═══ INFORMATION GIVEN ═══
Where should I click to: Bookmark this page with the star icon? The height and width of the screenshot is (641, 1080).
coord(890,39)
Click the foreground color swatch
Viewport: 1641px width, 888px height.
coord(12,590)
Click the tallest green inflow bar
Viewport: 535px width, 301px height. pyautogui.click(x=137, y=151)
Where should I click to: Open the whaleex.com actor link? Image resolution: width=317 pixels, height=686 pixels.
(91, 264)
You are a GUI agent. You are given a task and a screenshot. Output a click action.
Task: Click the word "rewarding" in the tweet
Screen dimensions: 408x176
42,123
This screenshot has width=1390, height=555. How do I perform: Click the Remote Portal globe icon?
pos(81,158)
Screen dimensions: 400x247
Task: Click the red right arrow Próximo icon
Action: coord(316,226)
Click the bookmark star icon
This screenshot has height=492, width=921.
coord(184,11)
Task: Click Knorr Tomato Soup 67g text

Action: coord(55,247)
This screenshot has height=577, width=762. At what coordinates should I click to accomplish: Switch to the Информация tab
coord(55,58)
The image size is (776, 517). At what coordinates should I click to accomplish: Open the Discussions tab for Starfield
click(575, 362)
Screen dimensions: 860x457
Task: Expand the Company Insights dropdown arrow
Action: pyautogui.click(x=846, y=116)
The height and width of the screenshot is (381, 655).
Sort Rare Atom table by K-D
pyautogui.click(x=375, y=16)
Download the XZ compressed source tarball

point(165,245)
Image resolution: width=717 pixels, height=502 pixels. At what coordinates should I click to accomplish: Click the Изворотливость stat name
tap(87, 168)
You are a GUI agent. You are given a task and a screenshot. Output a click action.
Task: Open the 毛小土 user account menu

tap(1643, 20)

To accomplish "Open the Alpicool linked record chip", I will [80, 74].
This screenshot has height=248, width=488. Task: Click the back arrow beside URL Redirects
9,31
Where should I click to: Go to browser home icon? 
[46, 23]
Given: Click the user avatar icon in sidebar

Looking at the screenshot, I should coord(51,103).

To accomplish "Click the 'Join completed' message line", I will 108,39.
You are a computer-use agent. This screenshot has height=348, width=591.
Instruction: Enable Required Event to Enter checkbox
═══
Nothing in the data should be left out when you retype it exactly.

Where should I click to: Bookmark this page with the star icon? The height and width of the screenshot is (641, 1080).
coord(890,39)
Click the foreground color swatch
Viewport: 1641px width, 888px height.
coord(12,590)
Click the tallest green inflow bar
Viewport: 535px width, 301px height. pyautogui.click(x=137, y=151)
Where should I click to: Open the whaleex.com actor link? Image resolution: width=317 pixels, height=686 pixels.
(91, 264)
You are a GUI agent. You are given a task and a screenshot. Output a click action.
Task: Click the word "rewarding" in the tweet
Screen dimensions: 408x176
42,123
This screenshot has width=1390, height=555. How do I perform: Click the Remote Portal globe icon?
pos(81,158)
Screen dimensions: 400x247
Task: Click the red right arrow Próximo icon
Action: coord(316,226)
Click the bookmark star icon
This screenshot has height=492, width=921.
coord(184,11)
Task: Click Knorr Tomato Soup 67g text

Action: coord(55,247)
This screenshot has height=577, width=762. At what coordinates should I click to accomplish: Switch to the Информация tab
coord(55,58)
The image size is (776, 517). At what coordinates should I click to accomplish: Open the Discussions tab for Starfield
click(575, 362)
Screen dimensions: 860x457
Task: Expand the Company Insights dropdown arrow
Action: pyautogui.click(x=846, y=116)
The height and width of the screenshot is (381, 655).
Sort Rare Atom table by K-D
pyautogui.click(x=375, y=16)
Download the XZ compressed source tarball

point(165,245)
Image resolution: width=717 pixels, height=502 pixels. At what coordinates should I click to accomplish: Click the Изворотливость stat name
tap(87, 168)
You are a GUI agent. You are given a task and a screenshot. Output a click action.
Task: Open the 毛小土 user account menu

tap(1643, 20)

To accomplish "Open the Alpicool linked record chip", I will [80, 74].
This screenshot has height=248, width=488. Task: Click the back arrow beside URL Redirects
9,31
Where should I click to: Go to browser home icon? 
[46, 23]
Given: Click the user avatar icon in sidebar

Looking at the screenshot, I should coord(51,103).

To accomplish "Click the 'Join completed' message line", I will 108,39.
You are a computer-use agent. This screenshot has height=348, width=591.
Instruction: Enable Required Event to Enter checkbox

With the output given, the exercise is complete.